[What to work on] Write the full listing out again, word for word, but omit the pictures.

[Material provided]
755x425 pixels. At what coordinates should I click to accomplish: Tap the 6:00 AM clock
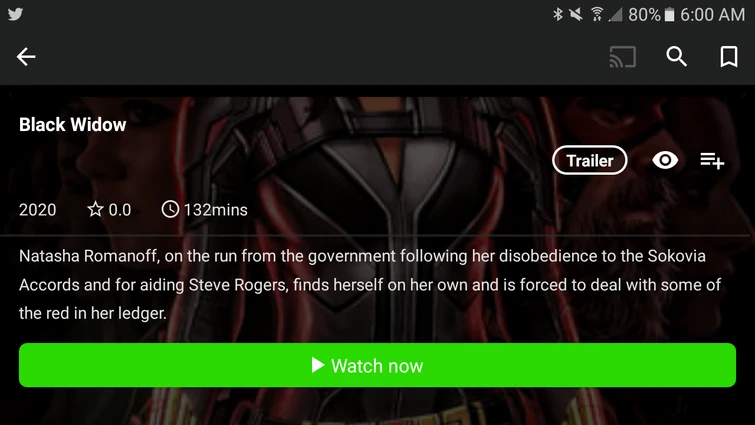point(712,14)
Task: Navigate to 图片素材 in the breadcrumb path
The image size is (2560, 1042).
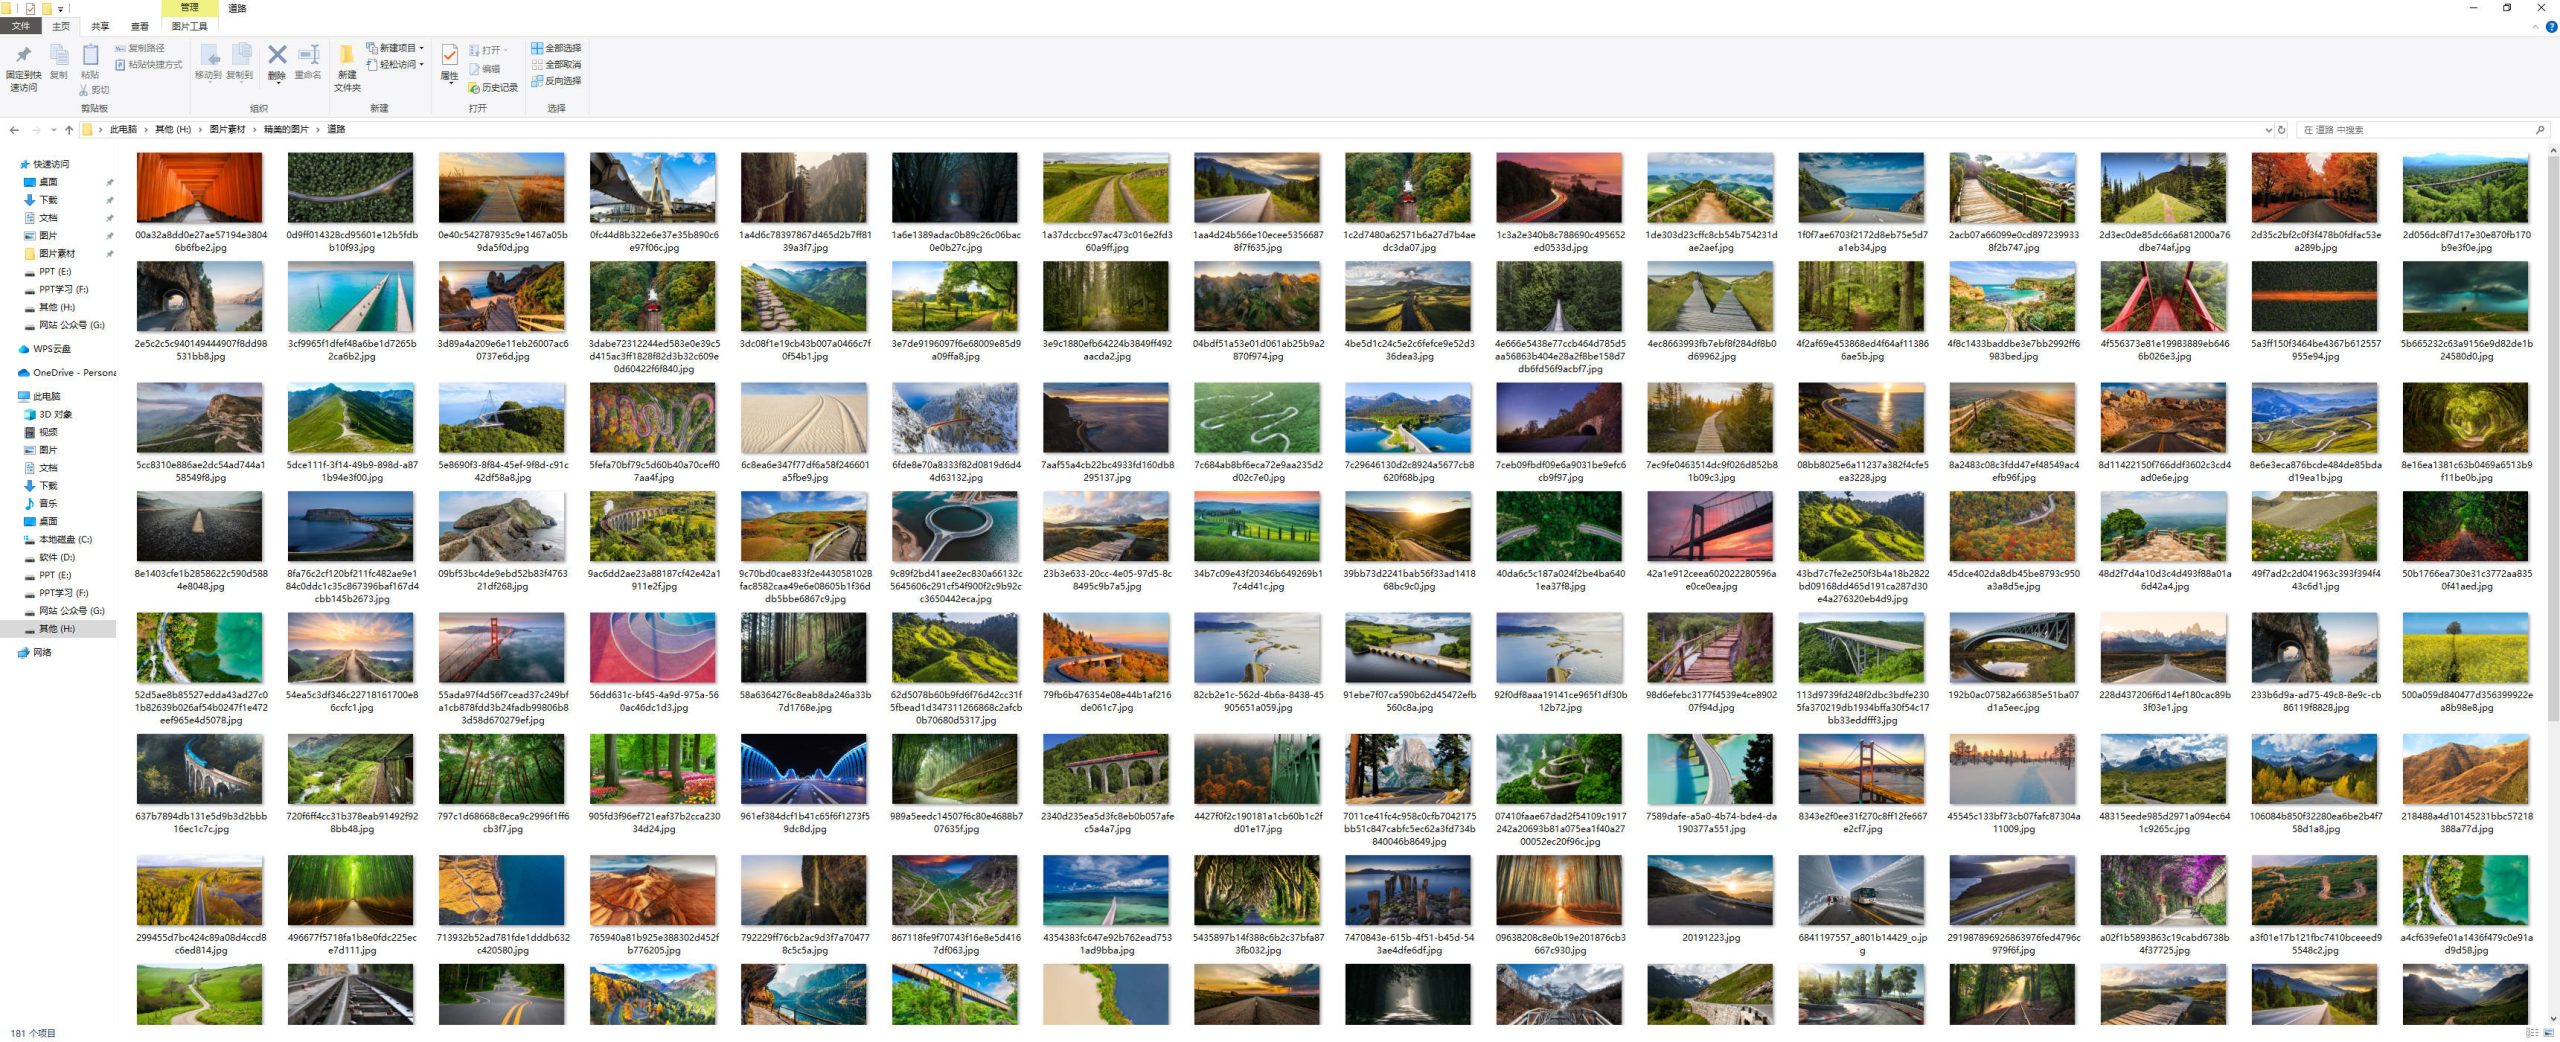Action: pyautogui.click(x=227, y=130)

[Expected output]
755x425 pixels. At what coordinates should I click to accomplish: Tap the 6:00 AM clock
point(712,14)
Task: Navigate to 图片素材 in the breadcrumb path
The image size is (2560, 1042).
Action: pyautogui.click(x=227, y=130)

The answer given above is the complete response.